* [Problem statement] The lines wanted are those from the one containing "Instruction: Toggle the 0-1 year legend item" to the last line of the entries below; output them exactly, leaving out pictures.

____________

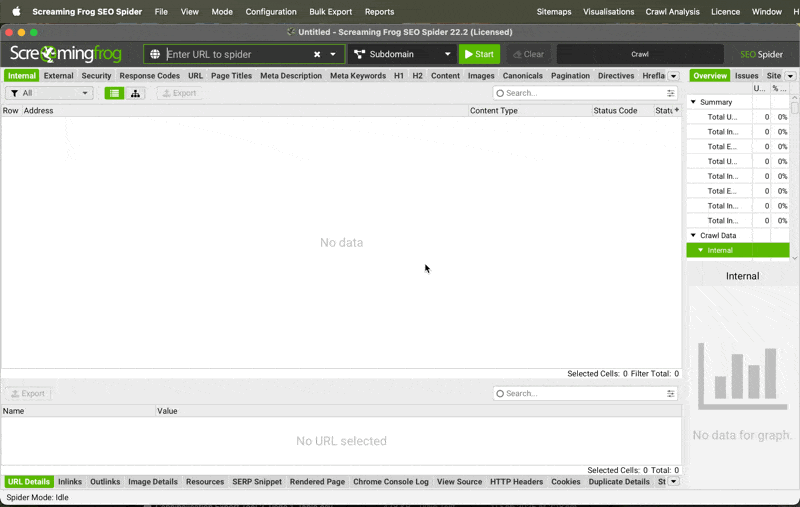Switch to list view icon
The image size is (800, 507).
coord(114,93)
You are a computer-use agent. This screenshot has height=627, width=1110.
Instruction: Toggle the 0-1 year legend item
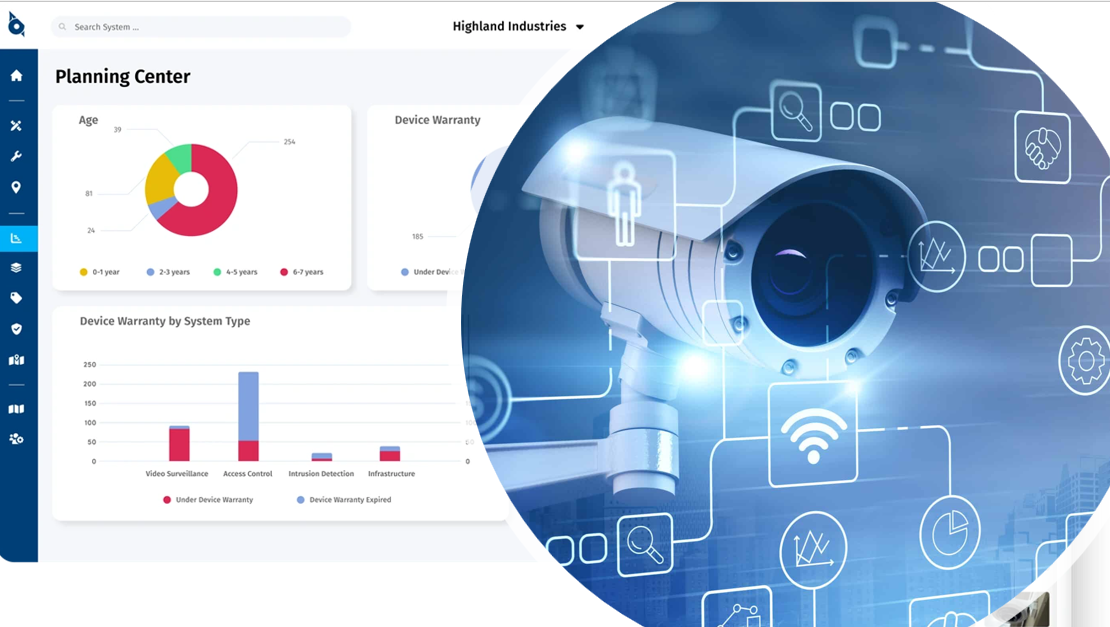[x=99, y=272]
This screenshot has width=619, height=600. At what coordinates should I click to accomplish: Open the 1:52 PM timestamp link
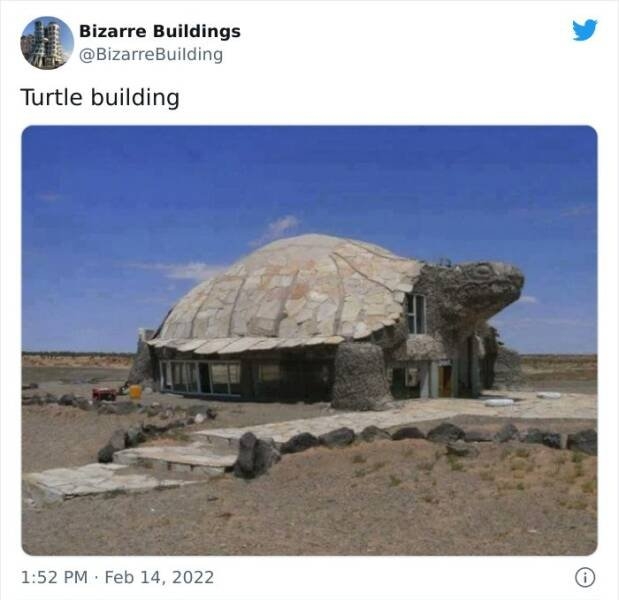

____________

* [Answer to this task]
Instruction: Toggle the 0-1 year legend item
[x=99, y=272]
This screenshot has width=619, height=600. At what coordinates should I click to accomplish: Open the 1:52 PM timestamp link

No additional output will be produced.